実際、最初の2週間くらいは本当に幸せでした。本当に心が軽くなり、全てから解放された気分になりました。
・目覚ましをかけなくていい
・好きな時間に起きていい
・嫌な仕事に行かなくていい
まさに自由そのものでした。
しかし、その幸せは長く続きませんでした。 強制的に行う仕事がない生活は、次第に暇すぎて退屈になものに変わってしまいました。
私の趣味はランニングや漫画・映画ですが、一日中それだけをして過ごすわけにもいきません。
気づけば時間を持て余し、「今日は何をしていたんだろう」と感じる日々が増えていきました。一日を終えても達成感を全く感じなくなったのです。
しかも、自由に使えるお金は減っていく。
「明日も同じ1日かな」
そんなことばかり考えるようになっていきました。
4.3か月のFIRE生活で気づいたこと
この3か月のFIRE生活を通して私が強く感じたことは、人生は「時間・お金・人との関わり」のバランスがとても大切だということです。

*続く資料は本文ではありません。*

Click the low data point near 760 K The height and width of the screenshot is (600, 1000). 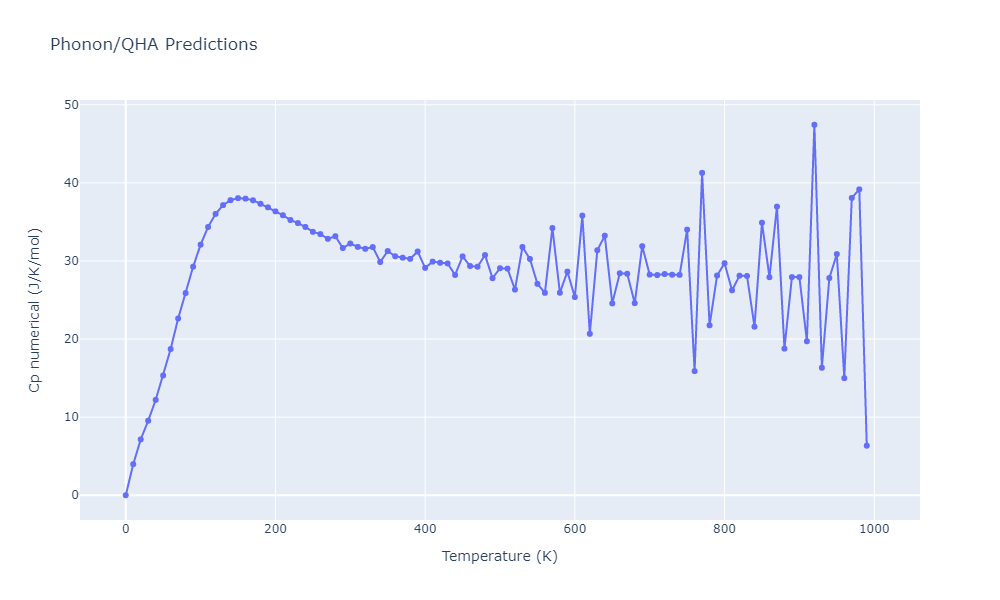tap(694, 371)
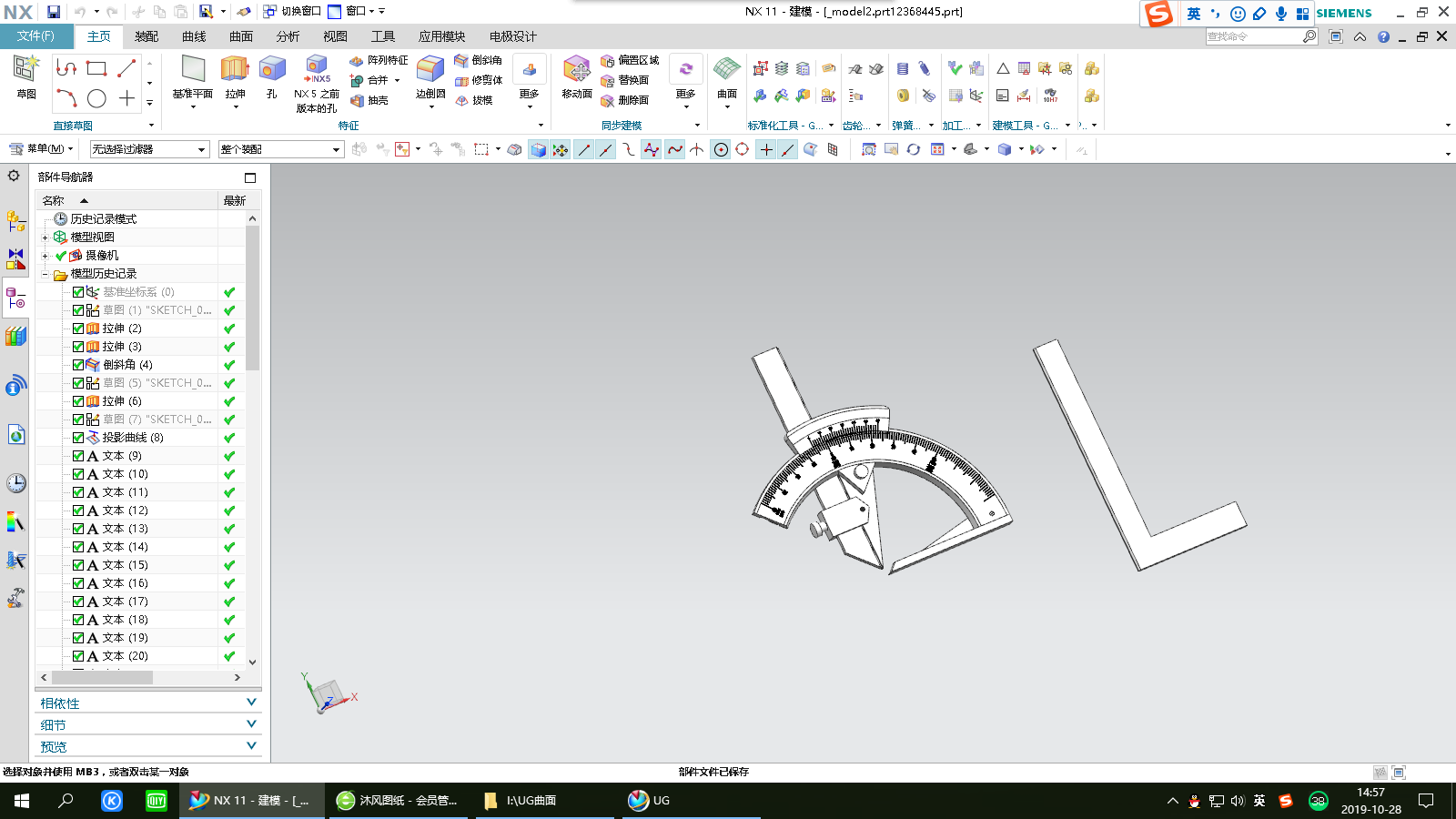Select the Pattern Feature (阵列特征) icon
Image resolution: width=1456 pixels, height=819 pixels.
[x=357, y=61]
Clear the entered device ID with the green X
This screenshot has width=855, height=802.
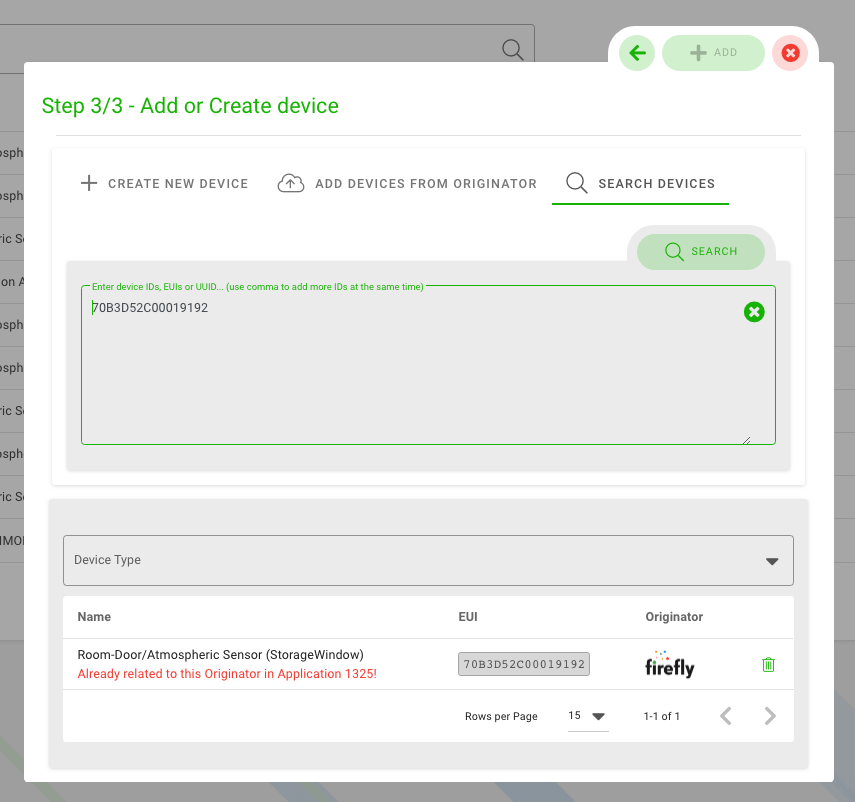pyautogui.click(x=754, y=312)
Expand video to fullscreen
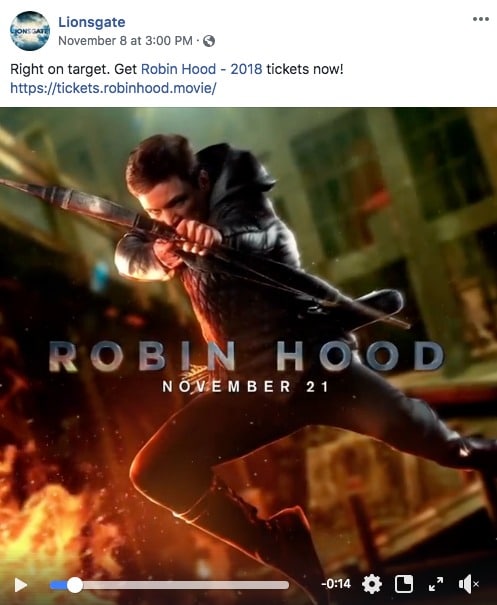Image resolution: width=497 pixels, height=605 pixels. pos(436,584)
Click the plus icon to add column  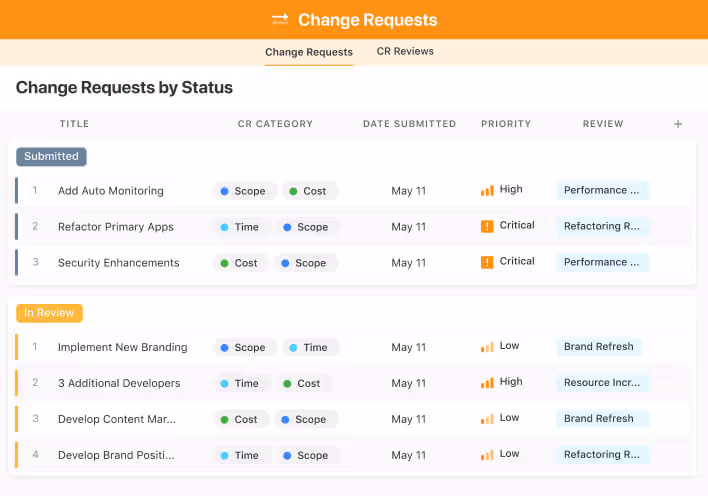pos(678,124)
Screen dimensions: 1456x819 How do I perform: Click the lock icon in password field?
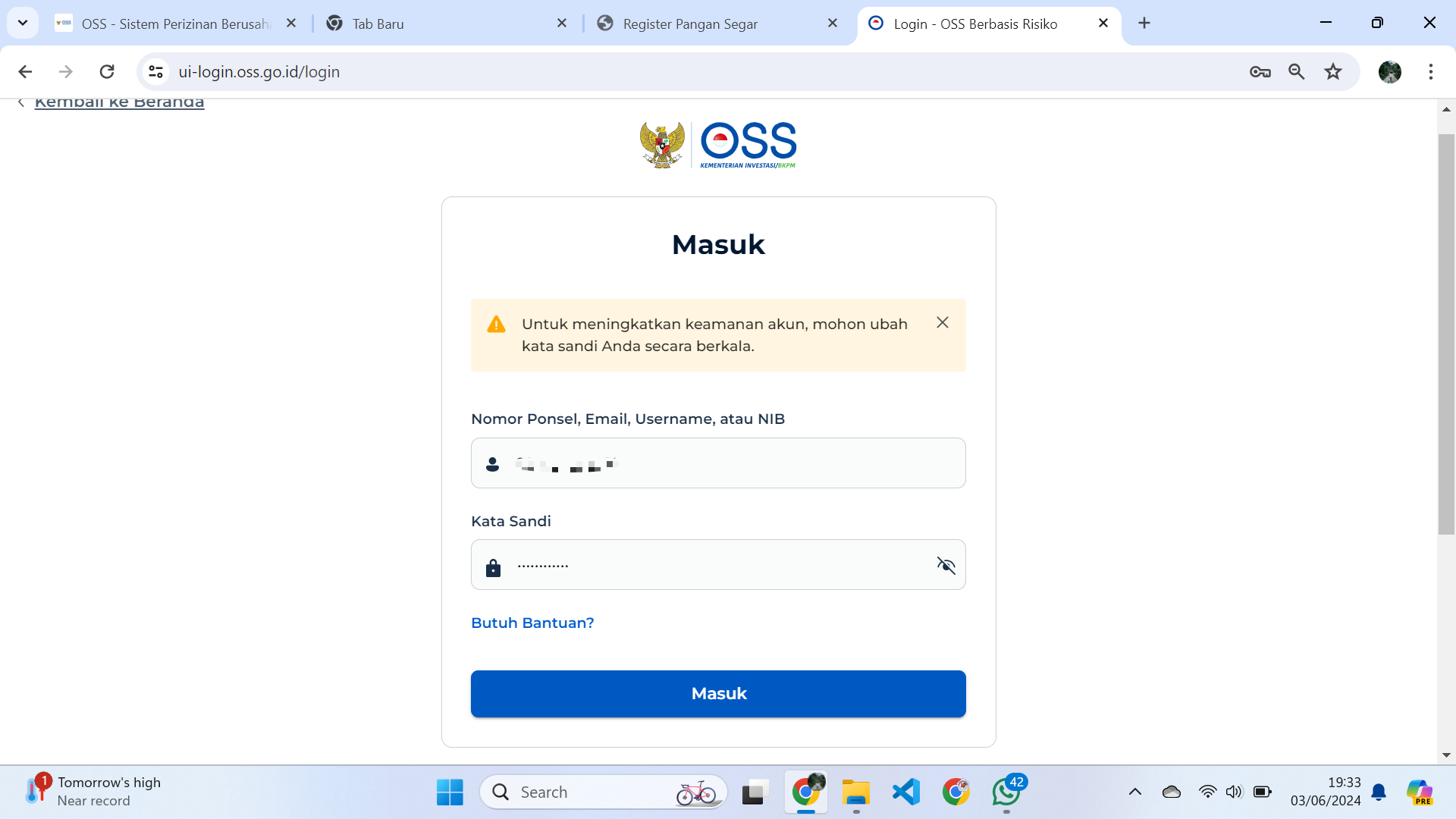pos(493,564)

以前の私は、「自由な時間さえあれば幸せになれる」と本気で信じていました。でも、実際にFIREを体験してみて初めて私にとっての幸せは自由な時間だけでないことが分かりました。
実際にFIRE生活を送ってみて、人が満たされるためには
・誰かの役に立つこと
・人との関わり
・少しの緊張感やメリハリ
こうした要素が必要なのだと実感しました。
結局、私は暇に耐えきれずFIRE生活は3か月で終わりました。諦めるのが少し早かったかもしれないと感じることもありますが、実際に体験することは私にとっては多くの気づきを得ることが出来ました。
自分を見つめ直し「私はやっぱり、困っている人の役に立つ仕事がしたい」
そう気づけたので、今は病院ではなく生活介護事業所で作業療法士として働いています。
以前のように時間に追われることは少なく、自分のペースで落ち着いて仕事ができています。
もし今、「仕事がつらい」「辞めたい」と感じている方がいるなら、可能であれば、数か月だけでも立ち止まる時間を作ってみてください。
実際に仕事をしない生活を数ヶ月でも体験することでわかることがたくさんあります。
「仕事をしない生活をしてどうのように感じるのかは、仕事を辞めてみないと分からない」というのが私の率直な感想です。
両学長もよく言われていますが、FIREはゴールではありません。FIREだけを目指している人がいれば、本当にFIREをしてが幸せなのかを考えていただけたら幸いです。